- Task details -
Copy out every record below with complete accuracy.

****************

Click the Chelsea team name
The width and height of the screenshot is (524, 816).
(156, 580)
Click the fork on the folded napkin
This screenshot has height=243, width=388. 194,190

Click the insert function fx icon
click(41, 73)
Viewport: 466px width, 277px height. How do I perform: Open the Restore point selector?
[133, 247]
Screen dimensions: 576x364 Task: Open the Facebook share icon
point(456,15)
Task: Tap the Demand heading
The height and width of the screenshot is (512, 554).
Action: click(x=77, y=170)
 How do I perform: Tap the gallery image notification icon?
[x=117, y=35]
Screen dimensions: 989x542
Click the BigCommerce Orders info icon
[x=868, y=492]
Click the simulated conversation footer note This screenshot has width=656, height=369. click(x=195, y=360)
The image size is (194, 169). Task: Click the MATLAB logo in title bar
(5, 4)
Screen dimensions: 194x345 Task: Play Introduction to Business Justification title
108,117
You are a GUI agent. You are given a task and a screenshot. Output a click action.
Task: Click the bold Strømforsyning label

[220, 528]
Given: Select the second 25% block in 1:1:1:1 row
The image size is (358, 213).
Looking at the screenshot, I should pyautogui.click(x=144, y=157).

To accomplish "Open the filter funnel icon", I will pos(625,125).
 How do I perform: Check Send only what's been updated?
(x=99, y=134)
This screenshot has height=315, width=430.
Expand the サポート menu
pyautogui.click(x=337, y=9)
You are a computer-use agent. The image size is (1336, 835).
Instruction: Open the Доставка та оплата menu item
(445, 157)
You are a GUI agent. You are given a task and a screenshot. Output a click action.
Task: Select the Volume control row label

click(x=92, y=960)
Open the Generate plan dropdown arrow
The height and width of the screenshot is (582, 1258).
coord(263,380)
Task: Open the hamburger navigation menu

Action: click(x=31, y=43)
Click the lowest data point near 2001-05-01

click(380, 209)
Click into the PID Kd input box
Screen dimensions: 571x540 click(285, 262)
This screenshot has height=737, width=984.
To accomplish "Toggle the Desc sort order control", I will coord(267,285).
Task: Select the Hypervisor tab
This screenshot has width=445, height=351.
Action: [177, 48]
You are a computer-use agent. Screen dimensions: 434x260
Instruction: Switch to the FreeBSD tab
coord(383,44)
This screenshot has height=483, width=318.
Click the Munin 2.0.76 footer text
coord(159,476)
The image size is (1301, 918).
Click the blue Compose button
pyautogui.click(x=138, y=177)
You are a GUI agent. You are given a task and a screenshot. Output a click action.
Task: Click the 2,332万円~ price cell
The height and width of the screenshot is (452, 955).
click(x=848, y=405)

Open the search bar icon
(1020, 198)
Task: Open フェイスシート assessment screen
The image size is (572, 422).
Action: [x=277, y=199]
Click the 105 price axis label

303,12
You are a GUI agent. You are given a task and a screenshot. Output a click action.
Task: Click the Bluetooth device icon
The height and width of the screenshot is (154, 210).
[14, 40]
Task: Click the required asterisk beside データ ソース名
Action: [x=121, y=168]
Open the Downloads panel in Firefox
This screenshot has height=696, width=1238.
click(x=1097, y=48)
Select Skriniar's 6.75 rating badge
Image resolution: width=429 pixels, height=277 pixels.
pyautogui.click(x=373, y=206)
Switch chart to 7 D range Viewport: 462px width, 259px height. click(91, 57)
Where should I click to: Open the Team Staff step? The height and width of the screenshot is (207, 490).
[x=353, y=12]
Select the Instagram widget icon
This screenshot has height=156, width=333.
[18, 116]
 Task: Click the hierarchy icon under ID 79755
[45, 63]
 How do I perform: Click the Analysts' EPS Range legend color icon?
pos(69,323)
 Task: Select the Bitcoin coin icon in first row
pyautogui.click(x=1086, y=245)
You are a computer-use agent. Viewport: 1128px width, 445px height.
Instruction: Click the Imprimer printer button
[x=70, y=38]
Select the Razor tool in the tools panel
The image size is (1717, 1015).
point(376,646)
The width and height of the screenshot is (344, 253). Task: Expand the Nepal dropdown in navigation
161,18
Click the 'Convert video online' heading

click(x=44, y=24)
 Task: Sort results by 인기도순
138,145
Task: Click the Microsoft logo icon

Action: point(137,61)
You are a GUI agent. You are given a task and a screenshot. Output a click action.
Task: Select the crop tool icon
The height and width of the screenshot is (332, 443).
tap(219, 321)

****************

- Answer for the task -
Click the Chelsea team name
The width and height of the screenshot is (524, 816).
(156, 580)
Click the fork on the folded napkin
This screenshot has height=243, width=388. 194,190

Click the insert function fx icon
click(41, 73)
Viewport: 466px width, 277px height. How do I perform: Open the Restore point selector?
[133, 247]
Screen dimensions: 576x364 Task: Open the Facebook share icon
point(456,15)
Task: Tap the Demand heading
The height and width of the screenshot is (512, 554).
Action: click(x=77, y=170)
 How do I perform: Tap the gallery image notification icon?
[x=117, y=35]
Screen dimensions: 989x542
Click the BigCommerce Orders info icon
[x=868, y=492]
Click the simulated conversation footer note This screenshot has width=656, height=369. click(x=195, y=360)
The image size is (194, 169). Task: Click the MATLAB logo in title bar
(5, 4)
Screen dimensions: 194x345 Task: Play Introduction to Business Justification title
108,117
You are a GUI agent. You are given a task and a screenshot. Output a click action.
Task: Click the bold Strømforsyning label

[220, 528]
Given: Select the second 25% block in 1:1:1:1 row
The image size is (358, 213).
Looking at the screenshot, I should pyautogui.click(x=144, y=157).

To accomplish "Open the filter funnel icon", I will pos(625,125).
 How do I perform: Check Send only what's been updated?
(x=99, y=134)
This screenshot has height=315, width=430.
Expand the サポート menu
pyautogui.click(x=337, y=9)
You are a computer-use agent. The image size is (1336, 835).
Instruction: Open the Доставка та оплата menu item
(445, 157)
You are a GUI agent. You are given a task and a screenshot. Output a click action.
Task: Select the Volume control row label

click(x=92, y=960)
Open the Generate plan dropdown arrow
The height and width of the screenshot is (582, 1258).
coord(263,380)
Task: Open the hamburger navigation menu

Action: click(x=31, y=43)
Click the lowest data point near 2001-05-01

click(380, 209)
Click into the PID Kd input box
Screen dimensions: 571x540 click(285, 262)
This screenshot has height=737, width=984.
To accomplish "Toggle the Desc sort order control", I will coord(267,285).
Task: Select the Hypervisor tab
This screenshot has width=445, height=351.
Action: [177, 48]
You are a computer-use agent. Screen dimensions: 434x260
Instruction: Switch to the FreeBSD tab
coord(383,44)
This screenshot has height=483, width=318.
Click the Munin 2.0.76 footer text
coord(159,476)
The image size is (1301, 918).
Click the blue Compose button
pyautogui.click(x=138, y=177)
You are a GUI agent. You are given a task and a screenshot. Output a click action.
Task: Click the 2,332万円~ price cell
The height and width of the screenshot is (452, 955).
click(x=848, y=405)

Open the search bar icon
(1020, 198)
Task: Open フェイスシート assessment screen
The image size is (572, 422).
Action: [x=277, y=199]
Click the 105 price axis label

303,12
You are a GUI agent. You are given a task and a screenshot. Output a click action.
Task: Click the Bluetooth device icon
The height and width of the screenshot is (154, 210).
[14, 40]
Task: Click the required asterisk beside データ ソース名
Action: [x=121, y=168]
Open the Downloads panel in Firefox
This screenshot has height=696, width=1238.
click(x=1097, y=48)
Select Skriniar's 6.75 rating badge
Image resolution: width=429 pixels, height=277 pixels.
pyautogui.click(x=373, y=206)
Switch chart to 7 D range Viewport: 462px width, 259px height. click(91, 57)
Where should I click to: Open the Team Staff step? The height and width of the screenshot is (207, 490).
[x=353, y=12]
Select the Instagram widget icon
This screenshot has height=156, width=333.
[18, 116]
 Task: Click the hierarchy icon under ID 79755
[45, 63]
 How do I perform: Click the Analysts' EPS Range legend color icon?
pos(69,323)
 Task: Select the Bitcoin coin icon in first row
pyautogui.click(x=1086, y=245)
You are a computer-use agent. Viewport: 1128px width, 445px height.
Instruction: Click the Imprimer printer button
[x=70, y=38]
Select the Razor tool in the tools panel
The image size is (1717, 1015).
point(376,646)
The width and height of the screenshot is (344, 253). Task: Expand the Nepal dropdown in navigation
161,18
Click the 'Convert video online' heading

click(x=44, y=24)
 Task: Sort results by 인기도순
138,145
Task: Click the Microsoft logo icon

Action: point(137,61)
You are a GUI agent. You are given a task and a screenshot. Output a click action.
Task: Select the crop tool icon
The height and width of the screenshot is (332, 443).
tap(219, 321)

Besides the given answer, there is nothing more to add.